*WHAT TO DO*. What is the count of lines below that include "target"? Reply with nothing else.

*MATERIAL SUPPLIED*.
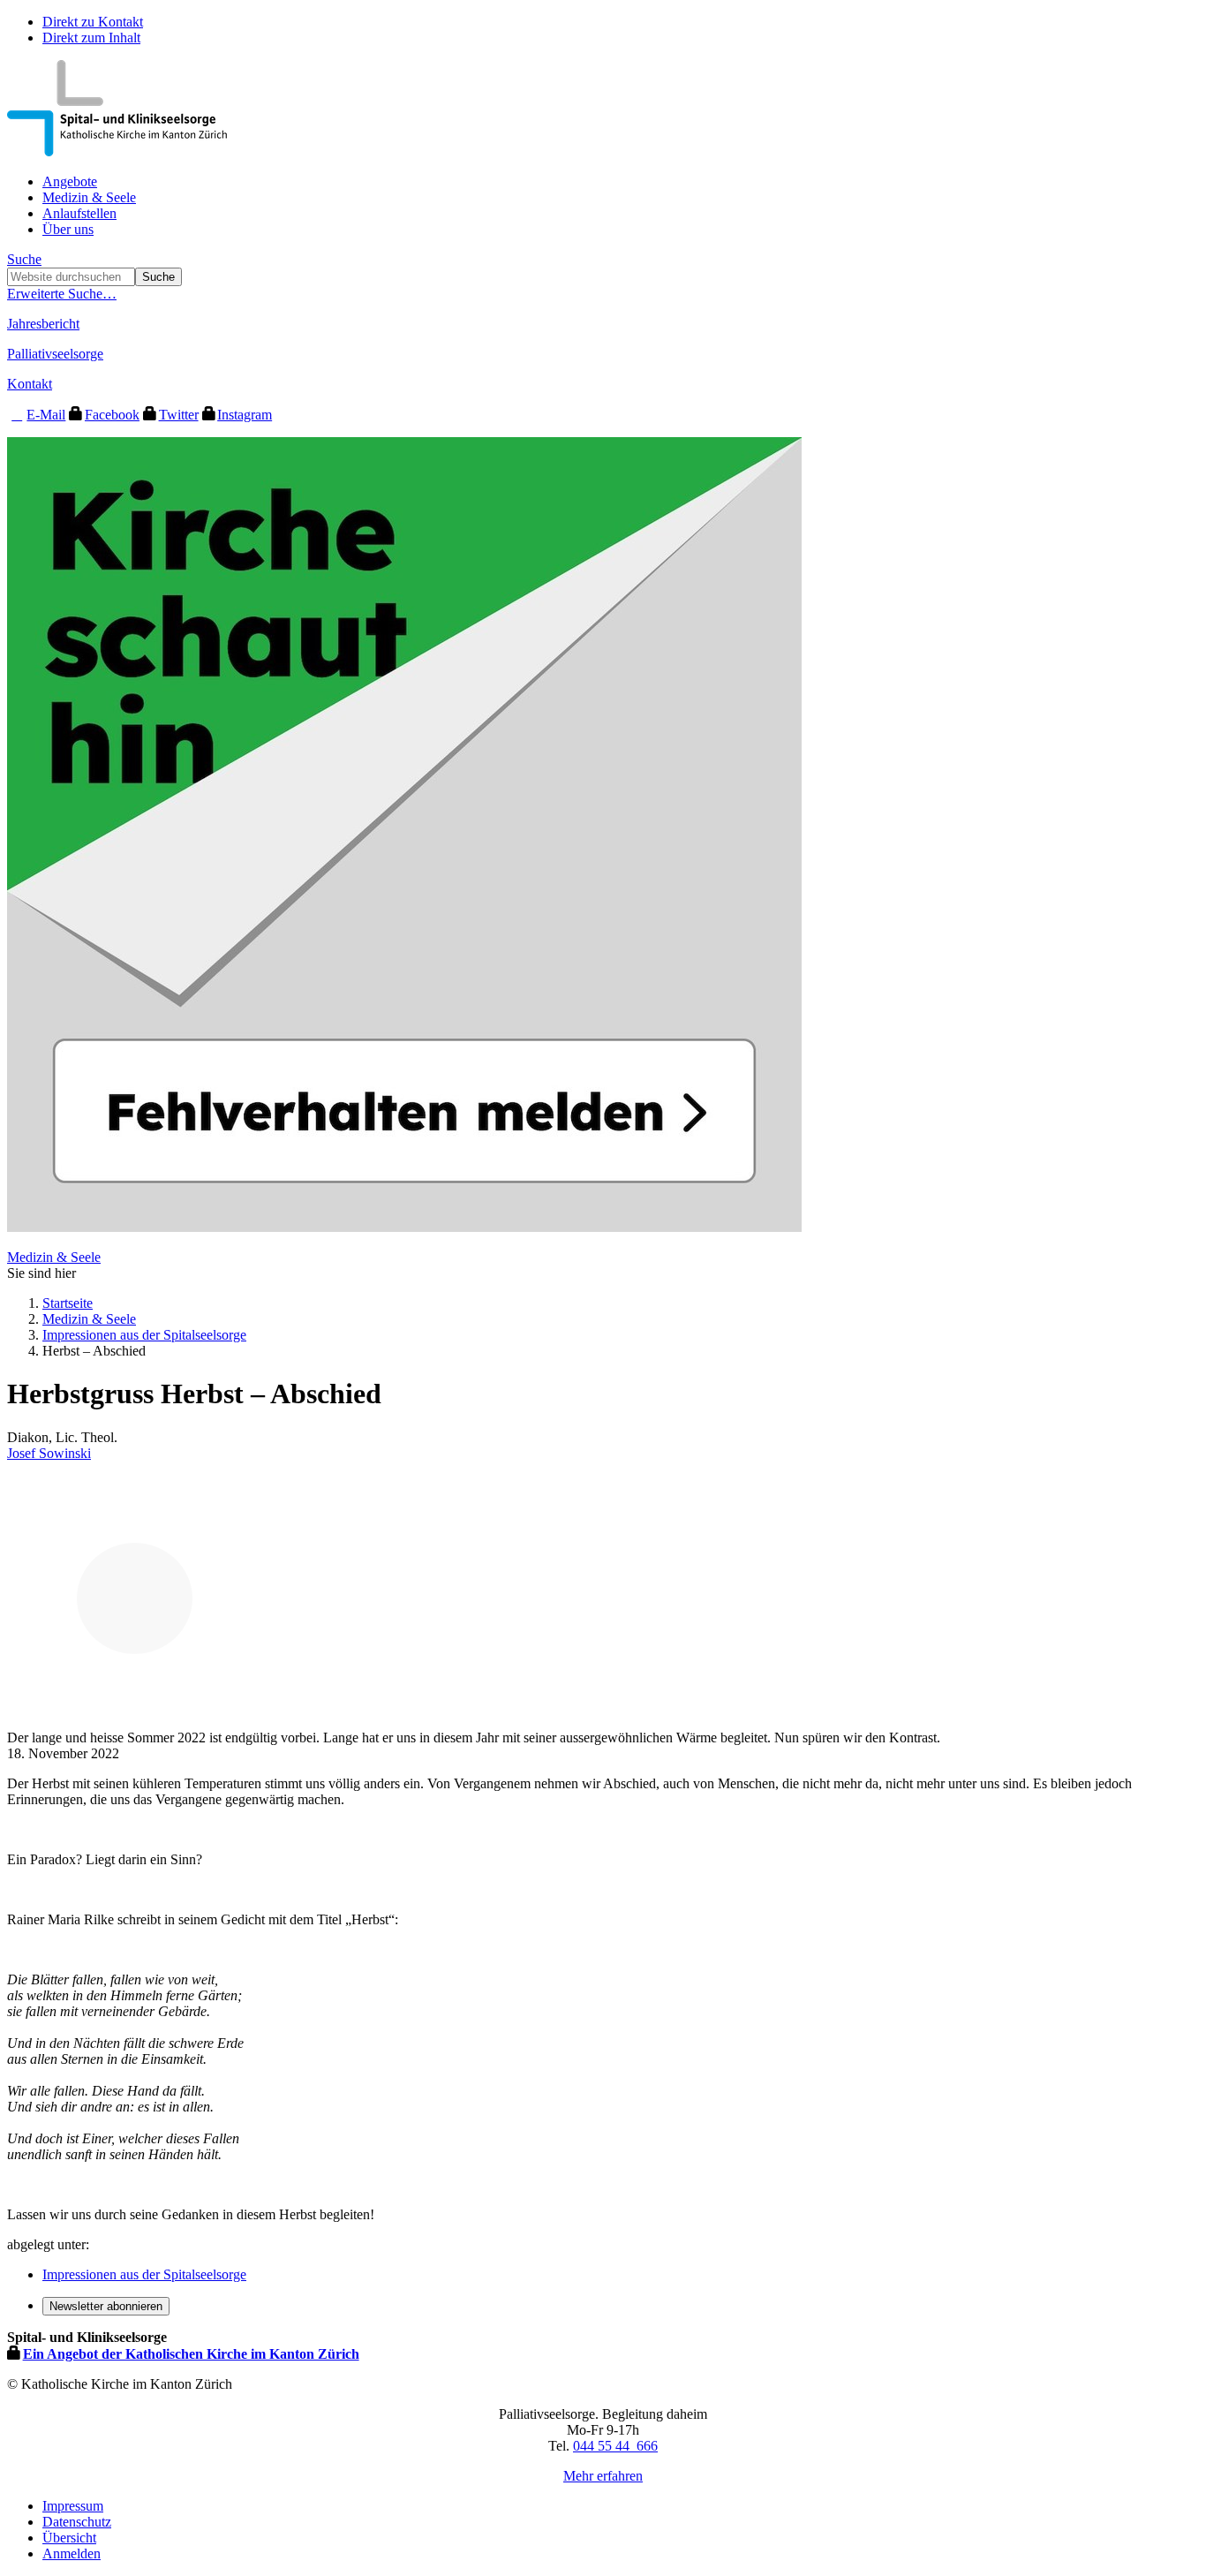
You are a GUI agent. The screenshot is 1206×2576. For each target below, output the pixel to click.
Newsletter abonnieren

---

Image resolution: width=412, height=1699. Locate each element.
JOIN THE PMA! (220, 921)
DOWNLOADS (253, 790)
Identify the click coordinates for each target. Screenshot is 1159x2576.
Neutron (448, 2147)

--

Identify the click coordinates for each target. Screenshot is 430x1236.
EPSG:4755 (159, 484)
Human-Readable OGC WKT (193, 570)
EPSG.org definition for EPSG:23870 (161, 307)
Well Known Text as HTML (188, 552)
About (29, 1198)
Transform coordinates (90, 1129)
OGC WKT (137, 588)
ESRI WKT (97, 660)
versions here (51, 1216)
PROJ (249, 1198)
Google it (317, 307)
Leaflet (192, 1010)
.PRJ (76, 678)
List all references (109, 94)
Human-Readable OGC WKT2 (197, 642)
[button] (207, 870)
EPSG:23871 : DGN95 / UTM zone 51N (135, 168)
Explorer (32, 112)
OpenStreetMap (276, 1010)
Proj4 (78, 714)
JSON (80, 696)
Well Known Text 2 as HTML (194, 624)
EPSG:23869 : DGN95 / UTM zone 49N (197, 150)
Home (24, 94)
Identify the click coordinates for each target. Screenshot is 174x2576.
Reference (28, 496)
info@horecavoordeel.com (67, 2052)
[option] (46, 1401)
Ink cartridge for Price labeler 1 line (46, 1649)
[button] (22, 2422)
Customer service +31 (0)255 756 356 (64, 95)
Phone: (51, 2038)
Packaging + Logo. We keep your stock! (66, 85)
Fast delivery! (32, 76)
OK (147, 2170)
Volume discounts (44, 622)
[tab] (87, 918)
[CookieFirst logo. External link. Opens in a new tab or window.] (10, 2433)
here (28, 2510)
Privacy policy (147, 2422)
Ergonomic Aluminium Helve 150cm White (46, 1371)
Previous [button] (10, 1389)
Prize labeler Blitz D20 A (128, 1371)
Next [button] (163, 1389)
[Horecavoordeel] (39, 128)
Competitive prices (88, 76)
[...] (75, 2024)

*TASK SOLUTION*. 4